EXCERPTED TEXT:
## begin
The clash erupted days after the Israeli-American Council, an advocacy group, mounted a competing demonstration on Dickson Plaza, adjacent to the encampment. Despite heightened tensions, that large rally on April 28 ended without major clashes.
Images of that Israeli-American Council-organized event showed two large groups separated by a buffer zone.
But on Tuesday night, the buffer zone was overrun.
NYPD clear protesters from Columbia University building
Police ousted pro-Palestinian protesters at Columbia University from Hamilton Hall on Tuesday night — a school building they had been occupying since Monday. The New York Police Department mounted a large operation to remove the protesters, using an armored vehicle and a mechanized drawbridge to convey officers into the building.
“Approximately 300 people were arrested,” New York Mayor Eric Adams said on Wednesday. That figure includes people who were on the Columbia University campus, as well as others arrested at City College — an institution in the City University of New York system that was a destination for a crowd of demonstrators who marched from Columbia University.
## end
RECORDED DATA:
## begin
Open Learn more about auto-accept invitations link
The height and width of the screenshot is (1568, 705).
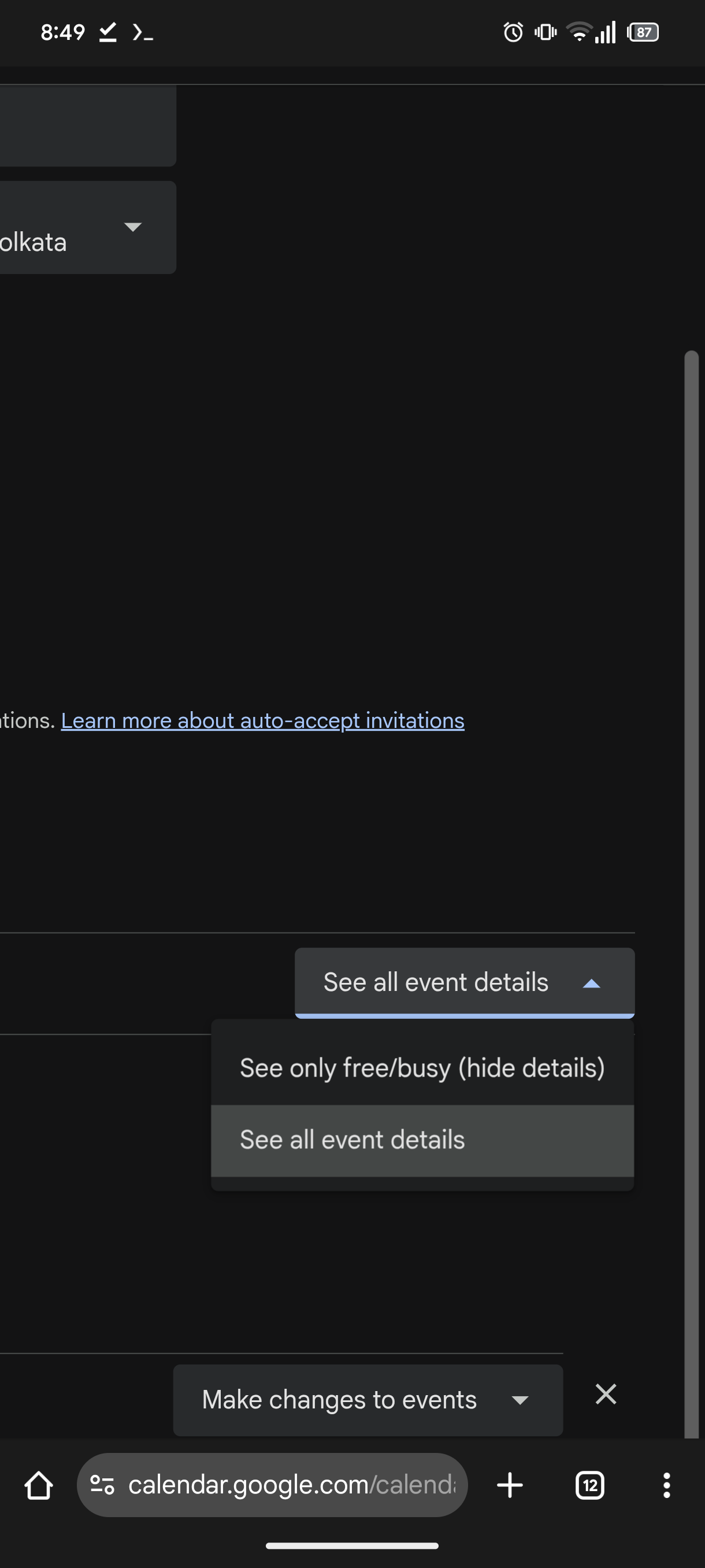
## end
SET PROBLEM 1:
Answer these questions using the text on the campus protests:
(a) Which advocacy group mounted a competing demonstration on Dickson Plaza?
(b) What school building did police clear of protesters on Tuesday night?
(c) How many people did New York Mayor Eric Adams say were arrested?
SET PROBLEM 2: Carry on the text about the campus protests from the point where it ends.
The data comes from a separate source and is unrelated to the text.

EXERCISE RESULT 1:
(a) The Israeli-American Council
(b) Hamilton Hall
(c) Approximately 300

EXERCISE RESULT 2:
Adams stressed that the police operation took place at Columbia’s request.
“We went in and conducted an operation to allow Columbia University to remove those who have turned the peaceful protest into a place where antisemitism and anti-Israel attitudes were pervasive,” Adams said.
He also reiterated that his administration believes many of the protests are led by “outside agitators” who are not students or otherwise a part of the college community. When asked to specify how many of the arrested demonstrators were unaffiliated with the university, Adams said the police are still sorting through records to determine that.